PROBLEM — Pull out from the material below all lines with "computer".

DATA SHOWN —
********

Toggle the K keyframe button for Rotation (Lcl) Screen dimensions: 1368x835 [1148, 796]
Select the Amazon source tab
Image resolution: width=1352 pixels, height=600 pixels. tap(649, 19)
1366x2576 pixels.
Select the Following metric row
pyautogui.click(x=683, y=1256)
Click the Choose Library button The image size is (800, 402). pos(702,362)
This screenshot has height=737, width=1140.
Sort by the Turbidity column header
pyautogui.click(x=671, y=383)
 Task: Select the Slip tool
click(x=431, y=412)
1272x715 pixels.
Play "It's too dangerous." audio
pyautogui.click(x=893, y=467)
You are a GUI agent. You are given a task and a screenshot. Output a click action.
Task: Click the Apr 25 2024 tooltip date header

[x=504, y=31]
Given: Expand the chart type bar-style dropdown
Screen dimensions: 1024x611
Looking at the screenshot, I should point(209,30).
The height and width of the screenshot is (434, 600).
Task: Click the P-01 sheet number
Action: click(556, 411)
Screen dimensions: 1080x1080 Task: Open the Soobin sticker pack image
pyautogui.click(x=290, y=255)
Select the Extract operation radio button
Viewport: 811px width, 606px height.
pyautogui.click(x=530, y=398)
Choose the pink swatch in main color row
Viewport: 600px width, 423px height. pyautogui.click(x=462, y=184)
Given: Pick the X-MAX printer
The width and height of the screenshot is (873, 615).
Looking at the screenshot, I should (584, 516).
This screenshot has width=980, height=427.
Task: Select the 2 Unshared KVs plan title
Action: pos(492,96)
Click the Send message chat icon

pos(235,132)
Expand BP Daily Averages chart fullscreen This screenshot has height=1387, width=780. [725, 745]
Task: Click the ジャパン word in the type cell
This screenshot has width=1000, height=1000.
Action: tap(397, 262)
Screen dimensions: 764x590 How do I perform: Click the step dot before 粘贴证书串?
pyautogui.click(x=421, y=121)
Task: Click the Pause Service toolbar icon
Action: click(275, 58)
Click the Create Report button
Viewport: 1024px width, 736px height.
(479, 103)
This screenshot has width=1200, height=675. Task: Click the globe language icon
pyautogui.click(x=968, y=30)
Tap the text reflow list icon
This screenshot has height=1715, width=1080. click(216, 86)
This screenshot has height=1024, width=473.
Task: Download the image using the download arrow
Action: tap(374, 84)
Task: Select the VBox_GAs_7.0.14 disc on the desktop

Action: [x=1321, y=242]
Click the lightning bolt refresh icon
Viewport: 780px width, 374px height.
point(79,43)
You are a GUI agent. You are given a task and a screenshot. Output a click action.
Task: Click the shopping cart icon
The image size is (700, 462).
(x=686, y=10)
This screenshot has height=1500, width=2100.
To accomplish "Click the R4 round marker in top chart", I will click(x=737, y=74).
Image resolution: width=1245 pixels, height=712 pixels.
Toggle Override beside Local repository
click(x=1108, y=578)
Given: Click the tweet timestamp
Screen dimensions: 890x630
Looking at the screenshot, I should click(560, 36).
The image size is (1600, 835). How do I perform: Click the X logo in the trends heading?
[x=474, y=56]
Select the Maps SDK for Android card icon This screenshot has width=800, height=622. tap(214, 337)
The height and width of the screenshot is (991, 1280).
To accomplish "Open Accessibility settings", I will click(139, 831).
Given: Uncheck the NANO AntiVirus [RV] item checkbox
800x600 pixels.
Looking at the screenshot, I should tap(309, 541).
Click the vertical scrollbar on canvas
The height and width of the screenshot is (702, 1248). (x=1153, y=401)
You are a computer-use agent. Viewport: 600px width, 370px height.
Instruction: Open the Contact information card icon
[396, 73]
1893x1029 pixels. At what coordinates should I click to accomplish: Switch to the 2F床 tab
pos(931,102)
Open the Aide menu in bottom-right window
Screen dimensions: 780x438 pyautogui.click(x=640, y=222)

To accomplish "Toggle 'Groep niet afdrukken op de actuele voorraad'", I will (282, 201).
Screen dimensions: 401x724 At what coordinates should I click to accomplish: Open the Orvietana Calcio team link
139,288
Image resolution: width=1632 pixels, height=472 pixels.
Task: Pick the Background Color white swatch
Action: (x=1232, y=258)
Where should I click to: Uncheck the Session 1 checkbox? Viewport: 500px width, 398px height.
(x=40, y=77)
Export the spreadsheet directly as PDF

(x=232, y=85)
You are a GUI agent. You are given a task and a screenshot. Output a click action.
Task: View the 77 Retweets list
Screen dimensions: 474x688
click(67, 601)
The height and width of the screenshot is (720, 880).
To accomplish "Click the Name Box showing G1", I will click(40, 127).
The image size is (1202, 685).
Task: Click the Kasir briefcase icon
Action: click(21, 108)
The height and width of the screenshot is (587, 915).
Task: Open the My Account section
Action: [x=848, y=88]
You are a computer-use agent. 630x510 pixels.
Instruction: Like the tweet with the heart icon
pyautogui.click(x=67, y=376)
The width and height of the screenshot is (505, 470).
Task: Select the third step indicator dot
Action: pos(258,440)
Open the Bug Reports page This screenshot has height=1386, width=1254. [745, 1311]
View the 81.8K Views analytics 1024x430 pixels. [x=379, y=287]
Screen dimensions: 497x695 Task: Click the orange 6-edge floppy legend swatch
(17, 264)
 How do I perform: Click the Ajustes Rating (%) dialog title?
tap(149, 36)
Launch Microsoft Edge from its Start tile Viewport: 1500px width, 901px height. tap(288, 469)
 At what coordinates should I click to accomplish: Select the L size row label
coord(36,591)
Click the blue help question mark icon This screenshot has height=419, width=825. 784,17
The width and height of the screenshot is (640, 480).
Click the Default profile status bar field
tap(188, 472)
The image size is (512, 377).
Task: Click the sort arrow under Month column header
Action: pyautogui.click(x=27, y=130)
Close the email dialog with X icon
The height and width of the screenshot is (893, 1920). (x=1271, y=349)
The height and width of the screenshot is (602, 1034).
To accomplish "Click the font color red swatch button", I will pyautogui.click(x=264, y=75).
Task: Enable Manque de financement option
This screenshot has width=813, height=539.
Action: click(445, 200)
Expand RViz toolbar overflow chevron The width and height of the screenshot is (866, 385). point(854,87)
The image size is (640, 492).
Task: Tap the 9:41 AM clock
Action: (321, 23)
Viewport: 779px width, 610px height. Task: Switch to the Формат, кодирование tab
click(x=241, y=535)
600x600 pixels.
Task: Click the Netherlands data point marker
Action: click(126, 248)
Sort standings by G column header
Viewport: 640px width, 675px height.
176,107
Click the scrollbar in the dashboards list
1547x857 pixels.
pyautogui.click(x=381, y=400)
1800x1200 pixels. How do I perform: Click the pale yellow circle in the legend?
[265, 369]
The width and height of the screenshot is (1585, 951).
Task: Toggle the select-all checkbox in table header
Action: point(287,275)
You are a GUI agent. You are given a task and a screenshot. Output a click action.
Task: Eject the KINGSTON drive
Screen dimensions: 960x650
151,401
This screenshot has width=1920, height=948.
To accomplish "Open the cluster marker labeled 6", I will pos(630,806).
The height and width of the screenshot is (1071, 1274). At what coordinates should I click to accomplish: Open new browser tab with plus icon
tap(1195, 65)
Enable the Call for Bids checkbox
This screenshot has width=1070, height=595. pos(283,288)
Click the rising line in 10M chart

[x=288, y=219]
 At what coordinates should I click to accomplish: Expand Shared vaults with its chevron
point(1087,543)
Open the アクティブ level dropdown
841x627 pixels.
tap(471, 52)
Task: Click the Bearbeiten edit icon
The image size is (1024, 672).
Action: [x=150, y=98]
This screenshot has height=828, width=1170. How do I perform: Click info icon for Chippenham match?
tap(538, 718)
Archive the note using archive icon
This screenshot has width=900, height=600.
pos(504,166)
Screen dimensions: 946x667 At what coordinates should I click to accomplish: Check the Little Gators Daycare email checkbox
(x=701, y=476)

********

ANSWER —
You are a computer-use agent. Viewport: 600px width, 370px height.
You are a computer-use agent. 630x510 pixels.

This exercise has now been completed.